An amount of 38 billion USD is needed annually to achieve basic and lower secondary education of good quality for all children in poor countries, UNESCO reveals in its Education for All Global Monitoring report published today, just under 1 000 days before the 2015 deadline of achieving the Education for All goals.
“This shows that filling the finance gap for basic education and achieving potential new ambitious education goals post-2015 is possible if governments and donors prioritise allocating resources towards education, and specifically towards those most in need,” the Making Education for All affordable by 2015 and Beyond report said.
“Within this financing gap, 26 billion USD is needed annually solely to achieve basic education in poor countries.”
UNESCO said this gap has widened from 16 billion USD calculated in 2010 by the EFA Global Monitoring Report.
“Widening of the gap is primarily due to donor aid stagnating at only 3 billion USD to basic education annually denying millions of children an education.”
Ultimately, for education progress to be sustainable, national governments need to be able to fund their education systems, the report said.
“Even now, they provide around half of the overall resources needed.
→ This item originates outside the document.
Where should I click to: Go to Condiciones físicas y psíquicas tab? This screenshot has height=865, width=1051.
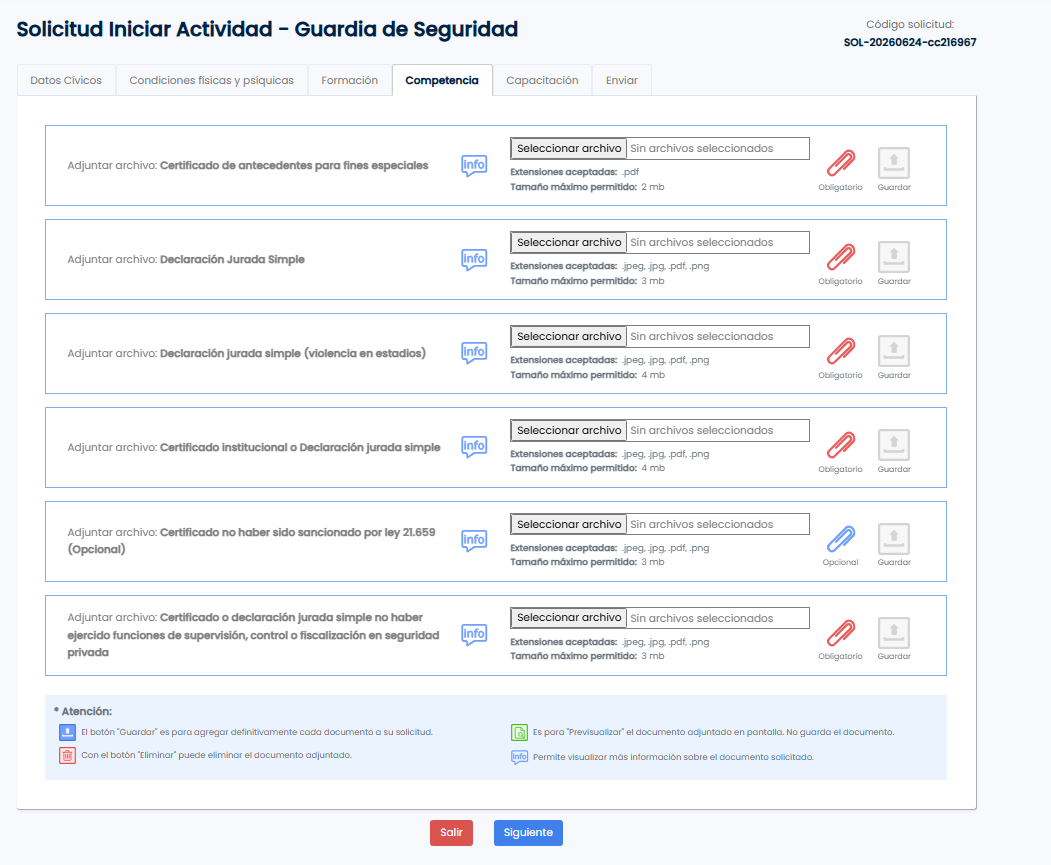pyautogui.click(x=211, y=80)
Their contributions could be further enhanced by tapping into the revenue from natural resources.
The EFA Global Monitoring Report said it has calculated that in 17 countries already rich in resources or with recently discovered deposits, revenue from natural resources could raise an additional 5 billion USD for education.
The new paper is released just days before the Global Meeting being hosted in Dakar discussing new education goals post-2015.
UNESCO said the private sector and BRICS (Brazil, Russia, India, China and South Africa) currently give less than 200 million USD a year to basic education in poor countries, but also offer huge potential for financing more ambitious goals after 2015.
“The finance gap for basic and lower secondary education could be filled if China alone, the largest of the BRICS, were to reach the target of 0.7% of gross national income and allocate 20% of this to education,” the paper said.
Pauline Rose, director of the Education for All Global Monitoring Report, said: “The key lesson for goal-setting after 2015 is that we cannot take for granted that resources will be available to meet international commitments.
“Our key recommendation for those setting goals post-2015 is that they must include a new time-bound, measurable financing target to hold governments and donors and other funders to account for their promises of ensuring that no country is prevented from providing everyone with a good quality education due to a lack of resources.”